The Osage News inquired about Daugherty’s work for the Nation following the board’s meeting and White responded in the Dec. 1 e-mail. White said Daugherty’s e-mail originated in the Executive Branch and it was passed onto Daugherty because White did not have the board’s e-mail addresses at the time.

Daugherty (Eastern Shawnee Tribe of Oklahoma) was the IHS area director for the Oklahoma City Area Office with prior IHS experience including: CEO of the Claremore Indian Hospital; facility director of the Miami Indian Health Clinic; and he assisted the Cherokee Nation when it began the process of contracting the W.W. Hastings Indian Hospital in Tahlequah, White said.

“In this instance, (Daugherty) was hired by Chief Red Eagle to assist and provide technical advice on various health matters now before the Nation, or that may come before the Nation,” White said. “His professional services contract states that he shall provide other duties as requested by the Principal Chief or his designee.”

Daugherty’s current contract, with a $50,000 limit, started Sept. 20 and expires Dec. 30, said White who added he expects Chief Red Eagle will extend Daugherty’s contract into 2011. White said there has been no change involving the board in relation to Daugherty’s work efforts.
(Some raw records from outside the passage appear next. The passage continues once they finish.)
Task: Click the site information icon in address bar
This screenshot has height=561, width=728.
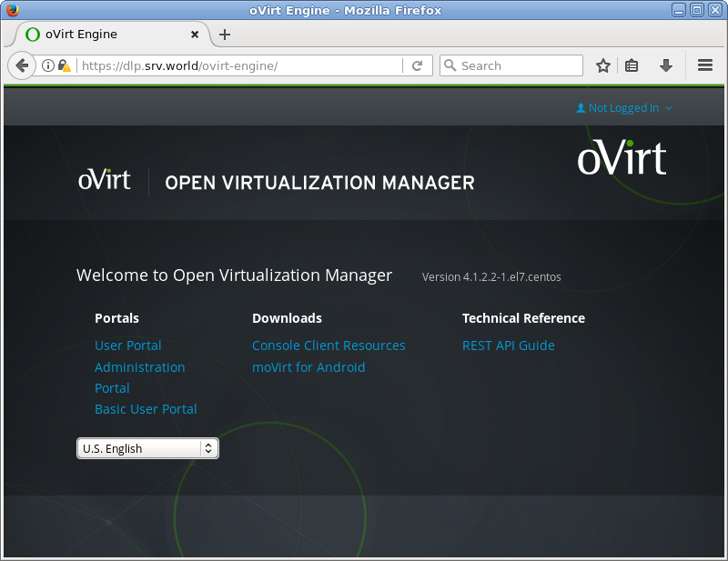Action: pos(46,65)
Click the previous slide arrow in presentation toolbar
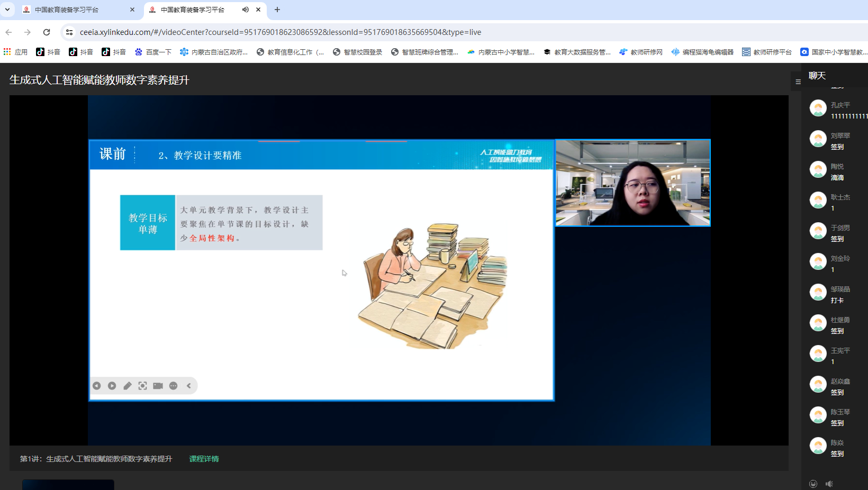This screenshot has height=490, width=868. click(97, 386)
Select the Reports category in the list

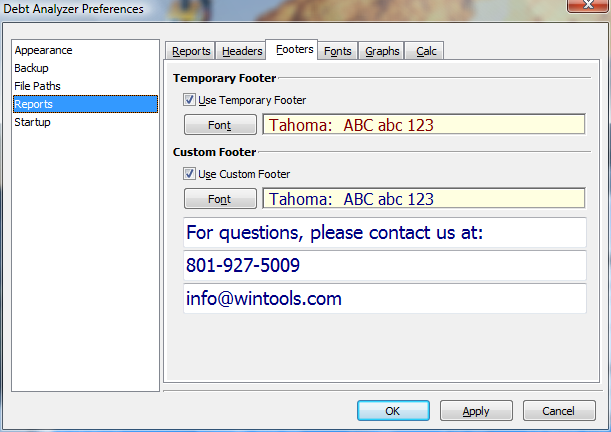tap(34, 104)
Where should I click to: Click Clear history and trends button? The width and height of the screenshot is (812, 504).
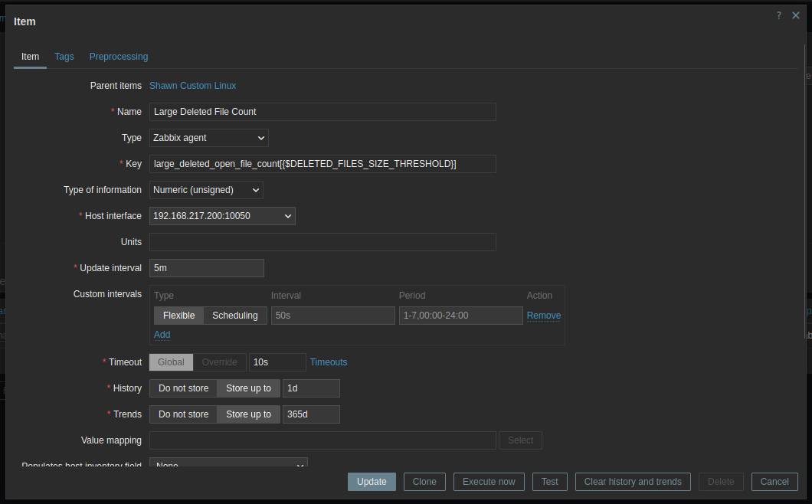633,482
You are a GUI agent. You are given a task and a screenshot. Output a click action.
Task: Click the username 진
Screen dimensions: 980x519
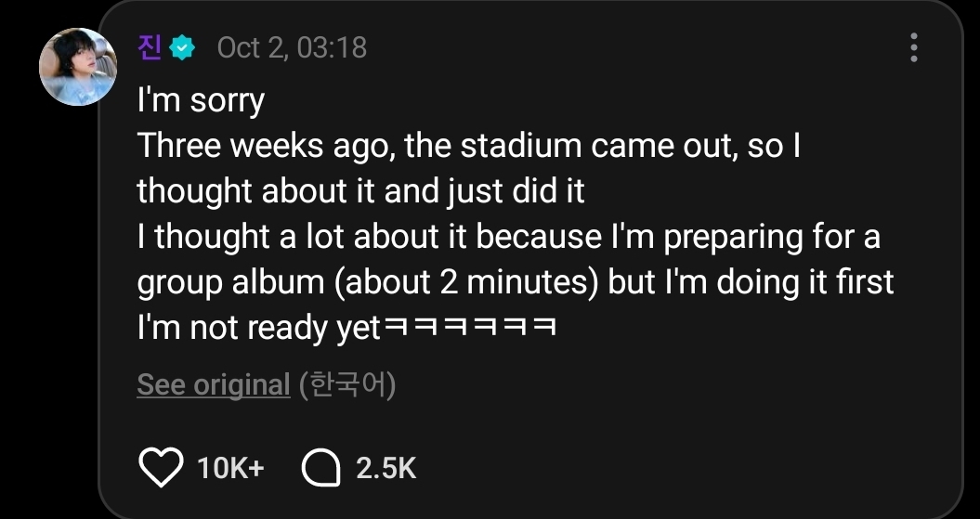pyautogui.click(x=150, y=46)
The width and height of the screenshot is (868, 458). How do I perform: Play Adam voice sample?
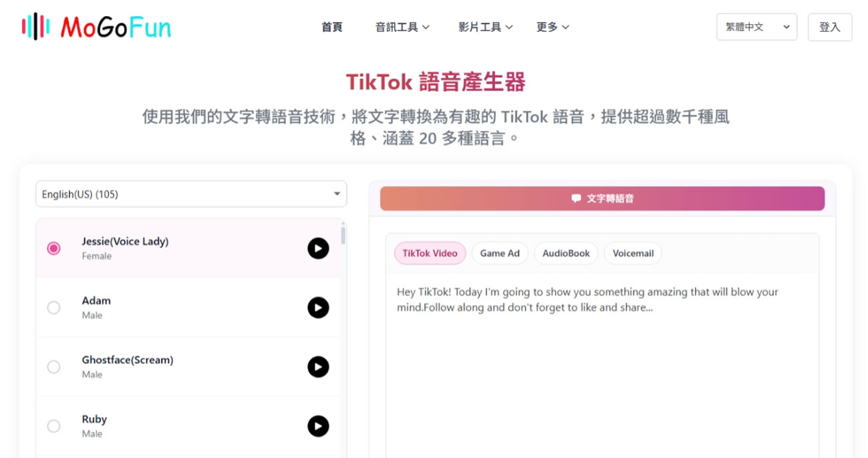coord(318,308)
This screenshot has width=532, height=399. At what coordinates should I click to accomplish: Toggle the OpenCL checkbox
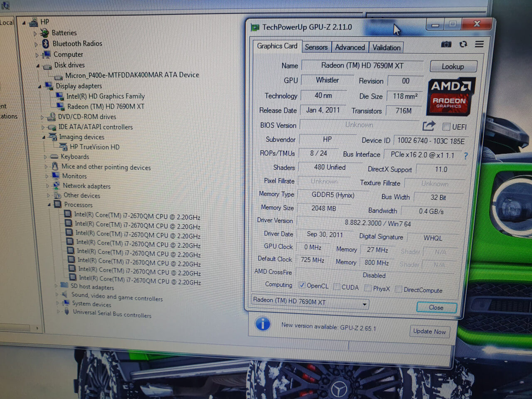pos(302,285)
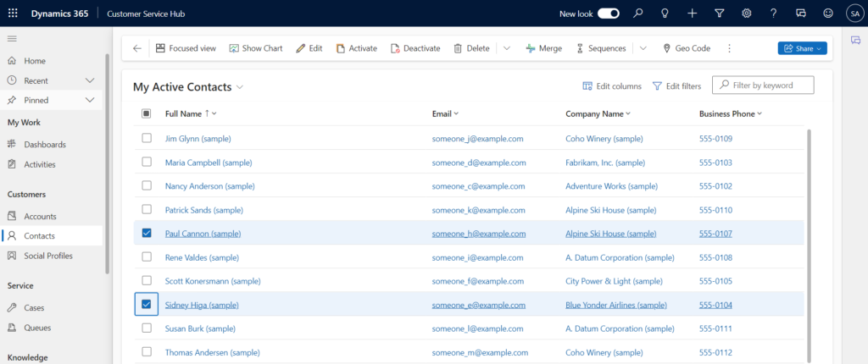Go to Dashboards in the sidebar
This screenshot has width=868, height=364.
[x=44, y=145]
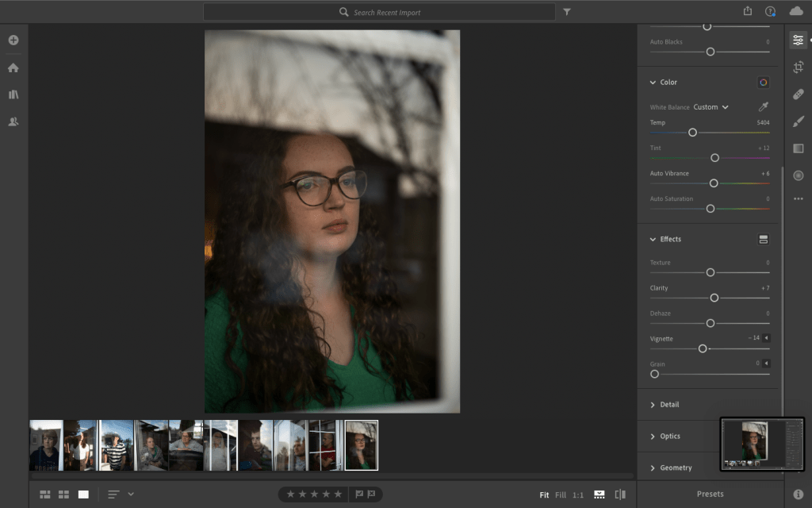
Task: Select the Healing Brush tool
Action: [x=799, y=94]
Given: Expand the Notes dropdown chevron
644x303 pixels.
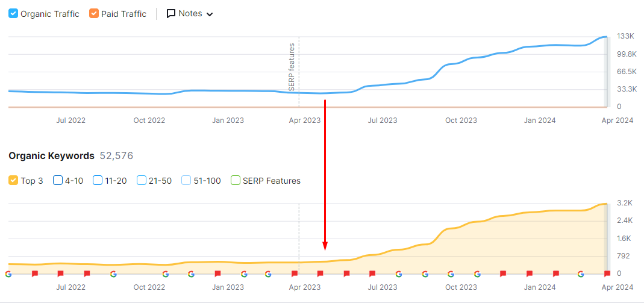Looking at the screenshot, I should (x=210, y=14).
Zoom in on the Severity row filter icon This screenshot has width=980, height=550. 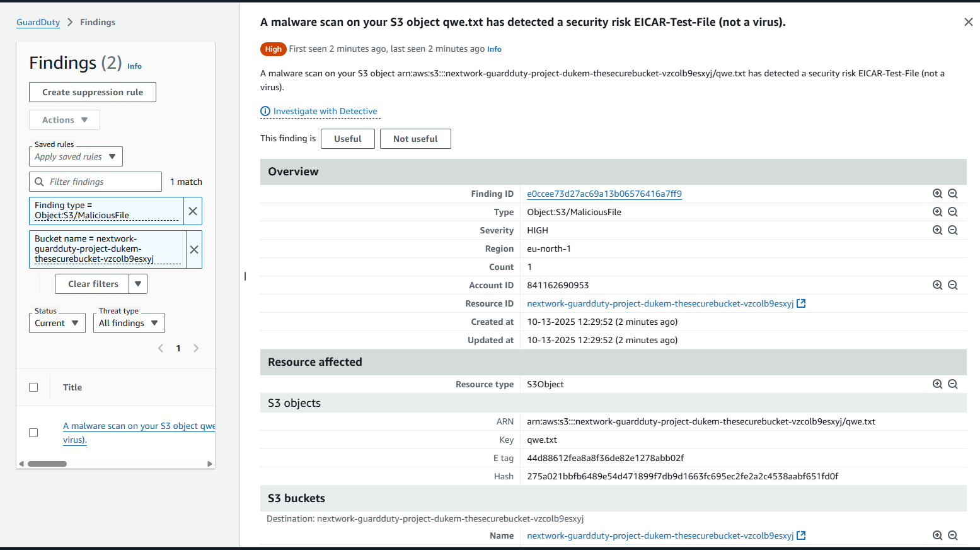pyautogui.click(x=937, y=230)
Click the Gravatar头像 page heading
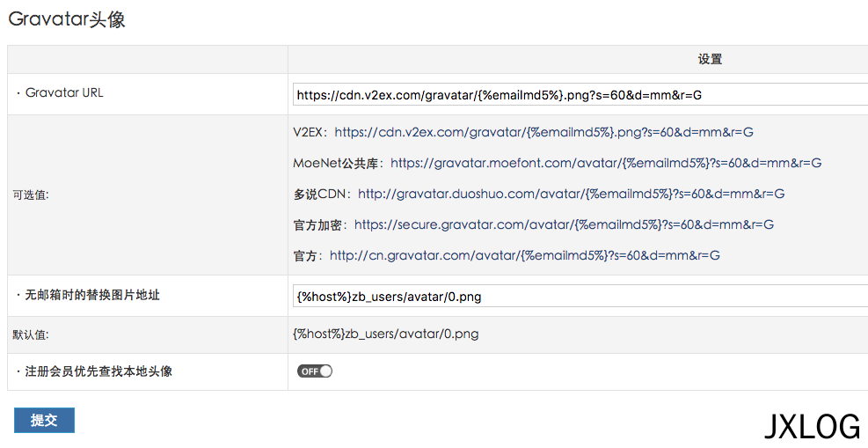 [x=67, y=19]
White said in his e-mail the employees of the Pawhuska IHS clinic will be “properly involved in this process in order to keep them properly informed and to mitigate further rumors and misperceptions… the process of assessment will take course over a period of several months and the clinic employees will be kept properly informed on a regular basis as that process moves forward.”

According to the IHS Web site, the federally funded agency has negotiated a total of 75 Self-Governance Compacts and 96 funding agreements with Indian tribal governments and tribal organizations as of February 2009. Currently, 328 tribes participate in these 75 compacts with the IHS. The tribes involved in Self-Governance represent 58 percent of the 562 federally-recognized Indian Tribes in the United States.